Dans leur bras de fer face aux Etats sur la dette, les marchés ont une hantise : le retour de l’inflation. Le phénomène est mondial et touche toutes les économies. Même les plus fanatiques de la stabilité de la monnaie n’arrivent pas à y résister. Voyez plutôt : en avril les prix avaient augmenté depuis 1 an de 8,6 % en Inde, 6,5 % au Brésil, 5,3 % en Chine, 4,5 % au Royaume Uni, 3,2 % aux USA, 2,8 % dans la zone euro. La zone euro est certes la moins touchée mais les objectifs d’inflation de la BCE (2 % maximum) sont allègrement enfoncés depuis plusieurs mois. C’est la première fois depuis les années 1980 que toutes les grandes économies de la planète sont touchées en même temps et durablement par ces hausses rapides de prix. Car cela dure depuis plusieurs mois. Les bonds conjoncturels des prix du pétrole ne suffisent pas à expliquer cette lame de fond. La hausse des prix de l’énergie est de toute façon une tendance lourde qui ne peut que conforter cette inflation structurelle et durable.

L’inflation c’est le cauchemar du rentier. C’est le poison qui hante les marchés financiers et les banquiers. Dans leur jargon, ils expliquent que l’inflation "brouille le système de fixation des prix", au détriment de la rémunération de l’argent placé. Avec l’inflation, il devient plus intéressant de consommer ou d’investir productivement que de placer son argent. Pour les marchés, c’est une menace considérable car elle peut tarir le flot de liquidités qui les abreuvent et leur permet d’entretenir leurs spéculations. Venue d’ailleurs, l’inflation n’est pas contrôlée par les marchés et fausse donc tous les calculs financiers. Des milliards risquent donc de jeter l’éponge et de sortir des marchés pour revenir dans l’économie réelle.

L’inflation peut ainsi atteindre le cœur du moteur du capitalisme financier. Elle est donc un allié pour tous ceux qui, comme nous, veulent définanciariser radicalement l’économie. Et pas seulement l’économie mais plus largement l’activité humaine soumise jusque dans l’intime à la tyrannie du court terme et de la vitesse qu’induit dans toute la société le régne de la finance. Mais pour que l’inflation s’installe vraiment et ruine la rente, il faut que s’engage une boucle des prix et des salaires. Sinon ce sont à court terme les ménages et les travailleurs qui trinquent avec des hausses de prix non compensées par des hausses de salaires. Même s’il n’est pas encore arrivé chez nous, cet enchainement est déjà l’œuvre dans les nouveaux moteurs de l’économie mondiale. Notamment en Chine où les salaires progressent très rapidement : le salaire minimum y a augmenté de 20 à 30 % selon les provinces depuis l’été 2010. L’explosion des conflits salariaux en France en est aussi une illustration éclatante.

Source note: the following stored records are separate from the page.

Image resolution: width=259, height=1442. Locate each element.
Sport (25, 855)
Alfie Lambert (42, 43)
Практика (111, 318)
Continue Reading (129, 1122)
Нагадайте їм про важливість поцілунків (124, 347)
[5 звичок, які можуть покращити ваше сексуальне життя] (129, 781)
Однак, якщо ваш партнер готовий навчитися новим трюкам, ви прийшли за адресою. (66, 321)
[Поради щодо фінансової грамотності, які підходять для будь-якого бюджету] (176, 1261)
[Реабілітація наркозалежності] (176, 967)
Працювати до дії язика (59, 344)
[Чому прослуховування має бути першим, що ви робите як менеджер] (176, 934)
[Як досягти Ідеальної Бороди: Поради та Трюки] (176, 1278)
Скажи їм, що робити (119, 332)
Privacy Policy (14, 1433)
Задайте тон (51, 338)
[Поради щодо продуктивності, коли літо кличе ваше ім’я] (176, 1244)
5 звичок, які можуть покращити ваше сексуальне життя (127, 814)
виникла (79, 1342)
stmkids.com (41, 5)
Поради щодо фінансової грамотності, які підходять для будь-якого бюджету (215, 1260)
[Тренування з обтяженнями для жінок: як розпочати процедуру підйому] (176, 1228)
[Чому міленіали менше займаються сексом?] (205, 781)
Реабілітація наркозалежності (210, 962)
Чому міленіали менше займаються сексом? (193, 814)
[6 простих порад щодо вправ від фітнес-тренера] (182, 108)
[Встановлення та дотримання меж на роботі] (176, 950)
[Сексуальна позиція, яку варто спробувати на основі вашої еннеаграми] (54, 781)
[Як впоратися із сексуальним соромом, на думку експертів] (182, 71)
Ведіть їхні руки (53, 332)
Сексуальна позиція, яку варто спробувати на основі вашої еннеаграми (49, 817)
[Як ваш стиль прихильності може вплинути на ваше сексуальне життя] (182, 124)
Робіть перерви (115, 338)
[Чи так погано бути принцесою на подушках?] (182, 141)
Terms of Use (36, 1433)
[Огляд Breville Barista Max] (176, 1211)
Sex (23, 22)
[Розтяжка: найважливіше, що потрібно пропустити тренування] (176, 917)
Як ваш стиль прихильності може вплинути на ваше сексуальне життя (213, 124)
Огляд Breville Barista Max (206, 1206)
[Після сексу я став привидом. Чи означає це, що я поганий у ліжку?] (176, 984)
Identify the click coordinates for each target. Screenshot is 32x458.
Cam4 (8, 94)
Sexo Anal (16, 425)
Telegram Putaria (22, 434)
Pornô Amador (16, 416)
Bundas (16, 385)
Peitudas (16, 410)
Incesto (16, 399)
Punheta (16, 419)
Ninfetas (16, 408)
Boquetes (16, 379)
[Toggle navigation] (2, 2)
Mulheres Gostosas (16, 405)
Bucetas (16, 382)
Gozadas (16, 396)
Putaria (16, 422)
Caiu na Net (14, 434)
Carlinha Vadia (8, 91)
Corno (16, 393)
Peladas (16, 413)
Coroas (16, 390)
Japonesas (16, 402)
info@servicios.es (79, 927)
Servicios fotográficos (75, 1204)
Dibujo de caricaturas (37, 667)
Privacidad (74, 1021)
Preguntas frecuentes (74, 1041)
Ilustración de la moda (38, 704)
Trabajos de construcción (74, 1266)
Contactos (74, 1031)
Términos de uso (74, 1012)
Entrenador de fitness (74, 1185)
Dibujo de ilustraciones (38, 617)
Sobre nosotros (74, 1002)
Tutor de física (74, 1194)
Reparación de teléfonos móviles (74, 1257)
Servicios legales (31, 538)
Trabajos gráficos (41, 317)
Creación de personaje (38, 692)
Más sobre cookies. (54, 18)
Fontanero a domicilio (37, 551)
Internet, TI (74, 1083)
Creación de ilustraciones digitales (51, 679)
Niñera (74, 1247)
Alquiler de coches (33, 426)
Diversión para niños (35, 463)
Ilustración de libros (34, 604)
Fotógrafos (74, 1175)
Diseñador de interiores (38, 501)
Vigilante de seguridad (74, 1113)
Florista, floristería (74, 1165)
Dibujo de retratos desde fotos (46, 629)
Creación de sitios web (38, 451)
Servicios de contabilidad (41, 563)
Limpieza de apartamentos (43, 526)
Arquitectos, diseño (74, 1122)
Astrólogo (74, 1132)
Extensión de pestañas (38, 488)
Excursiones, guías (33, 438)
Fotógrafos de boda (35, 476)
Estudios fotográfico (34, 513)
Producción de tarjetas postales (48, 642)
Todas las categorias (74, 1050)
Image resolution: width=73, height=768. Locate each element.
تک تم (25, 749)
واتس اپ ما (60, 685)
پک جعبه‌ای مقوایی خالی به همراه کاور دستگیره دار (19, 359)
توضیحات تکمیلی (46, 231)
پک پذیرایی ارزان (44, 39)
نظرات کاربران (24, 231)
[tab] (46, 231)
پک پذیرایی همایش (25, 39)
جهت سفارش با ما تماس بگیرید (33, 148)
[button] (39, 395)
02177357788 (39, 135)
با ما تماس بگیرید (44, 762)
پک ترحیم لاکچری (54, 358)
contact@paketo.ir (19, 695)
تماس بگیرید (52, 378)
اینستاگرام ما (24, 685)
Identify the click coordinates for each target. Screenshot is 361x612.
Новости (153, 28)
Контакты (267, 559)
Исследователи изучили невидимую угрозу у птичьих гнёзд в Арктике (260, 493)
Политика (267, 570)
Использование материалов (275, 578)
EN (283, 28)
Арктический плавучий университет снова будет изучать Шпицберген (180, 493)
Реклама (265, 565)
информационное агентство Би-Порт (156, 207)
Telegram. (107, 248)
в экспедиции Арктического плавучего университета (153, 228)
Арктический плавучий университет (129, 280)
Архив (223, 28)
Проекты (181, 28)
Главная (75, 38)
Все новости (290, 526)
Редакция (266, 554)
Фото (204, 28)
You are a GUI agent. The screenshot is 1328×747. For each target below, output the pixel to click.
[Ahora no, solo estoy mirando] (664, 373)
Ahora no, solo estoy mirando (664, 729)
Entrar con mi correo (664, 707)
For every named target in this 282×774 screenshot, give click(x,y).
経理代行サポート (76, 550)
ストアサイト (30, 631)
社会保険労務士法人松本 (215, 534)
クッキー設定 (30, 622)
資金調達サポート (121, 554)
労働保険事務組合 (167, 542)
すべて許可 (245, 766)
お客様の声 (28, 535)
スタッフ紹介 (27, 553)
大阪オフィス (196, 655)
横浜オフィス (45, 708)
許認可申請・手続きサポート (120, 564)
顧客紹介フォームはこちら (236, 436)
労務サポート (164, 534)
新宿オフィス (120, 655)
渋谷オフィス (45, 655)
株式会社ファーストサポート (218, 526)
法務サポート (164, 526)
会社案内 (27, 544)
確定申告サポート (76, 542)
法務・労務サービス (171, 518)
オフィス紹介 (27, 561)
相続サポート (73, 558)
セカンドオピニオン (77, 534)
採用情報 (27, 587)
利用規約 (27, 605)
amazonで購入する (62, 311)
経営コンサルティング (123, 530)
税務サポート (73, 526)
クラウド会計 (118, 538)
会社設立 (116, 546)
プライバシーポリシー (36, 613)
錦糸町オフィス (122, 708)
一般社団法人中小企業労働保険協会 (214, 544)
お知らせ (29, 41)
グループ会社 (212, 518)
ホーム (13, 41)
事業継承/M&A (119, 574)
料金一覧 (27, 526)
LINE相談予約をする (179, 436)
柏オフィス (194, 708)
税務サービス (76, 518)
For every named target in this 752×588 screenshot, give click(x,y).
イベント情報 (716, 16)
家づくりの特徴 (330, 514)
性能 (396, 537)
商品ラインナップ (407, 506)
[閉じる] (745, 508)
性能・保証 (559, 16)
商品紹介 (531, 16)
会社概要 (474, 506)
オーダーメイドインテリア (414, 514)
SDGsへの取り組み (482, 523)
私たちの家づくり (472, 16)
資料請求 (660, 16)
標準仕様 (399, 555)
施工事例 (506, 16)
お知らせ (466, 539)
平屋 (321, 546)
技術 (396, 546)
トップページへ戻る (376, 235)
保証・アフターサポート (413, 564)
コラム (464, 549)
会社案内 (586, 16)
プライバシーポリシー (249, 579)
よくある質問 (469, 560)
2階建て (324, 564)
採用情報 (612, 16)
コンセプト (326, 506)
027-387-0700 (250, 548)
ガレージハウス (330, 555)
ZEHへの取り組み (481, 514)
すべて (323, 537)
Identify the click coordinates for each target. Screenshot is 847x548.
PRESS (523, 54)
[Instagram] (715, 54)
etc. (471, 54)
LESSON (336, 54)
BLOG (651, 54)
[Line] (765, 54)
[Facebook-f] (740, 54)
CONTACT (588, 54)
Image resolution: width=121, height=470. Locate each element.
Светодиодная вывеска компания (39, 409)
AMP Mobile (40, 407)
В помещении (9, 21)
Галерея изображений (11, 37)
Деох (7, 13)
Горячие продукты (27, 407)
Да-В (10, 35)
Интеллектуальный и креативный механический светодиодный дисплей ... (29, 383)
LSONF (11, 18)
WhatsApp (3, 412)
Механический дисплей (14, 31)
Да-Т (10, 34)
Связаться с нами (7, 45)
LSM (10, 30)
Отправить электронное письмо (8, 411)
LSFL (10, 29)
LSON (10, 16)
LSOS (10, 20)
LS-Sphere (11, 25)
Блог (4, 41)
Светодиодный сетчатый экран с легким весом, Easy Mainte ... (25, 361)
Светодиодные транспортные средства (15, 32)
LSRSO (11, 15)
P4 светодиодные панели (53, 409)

Bien sûr les banksters ne vont pas se laisser faire. Pour résoudre le problème de la dette, les Etats et les banques centrales sont face à un choix. Soit laisser filer l’inflation pour dévaluer la dette et ainsi alléger le poids des intérêts à verser. Soit contracter la demande, les dépenses publiques et l’investissement pour dégager de l’épargne supplémentaire pour financer la dette. Les marchés pèsent de tout leur poids pour que la deuxième solution s’impose. Dans la zone euro c’est donc le branle-bas de combat contre l’inflation. Alors qu’elle est encore très limitée en Europe avec 2,8 %, la BCE a sorti en avril l’arme lourde du relèvement des taux d’intérêt. Là où la Réserve fédérale américaine et la Banque d’Angleterre font au contraire le choix du maintien de taux très bas, alors même que l’inflation est plus forte dans ces pays. Eux font donc pour l’instant le choix de financer la dette par l’inflation. Dans la zone euro à l’inverse, la crispation anti-inflation ne se cantonne pas à la BCE. Elle contamine toutes les politiques mises en œuvre. Une des priorités explicitement annoncées du fameux Pacte Euro-Plus n’est elle pas d’éviter des hausses de salaires ? Une telle politique enchaînée aux préoccupations des marchés expose l’Europe à un regain de chômage et de pauvreté. L’économiste Patrick Artus le résume sans détour dans une note de la banque Natixis : "il va falloir que la BCE déprime profondément l’activité pour que son objectif d’inflation soit respecté. … Le coût en activité et en emploi de la désinflation dans la zone euro sera aujourd’hui très important." Chers lecteurs, vous êtes prévenus.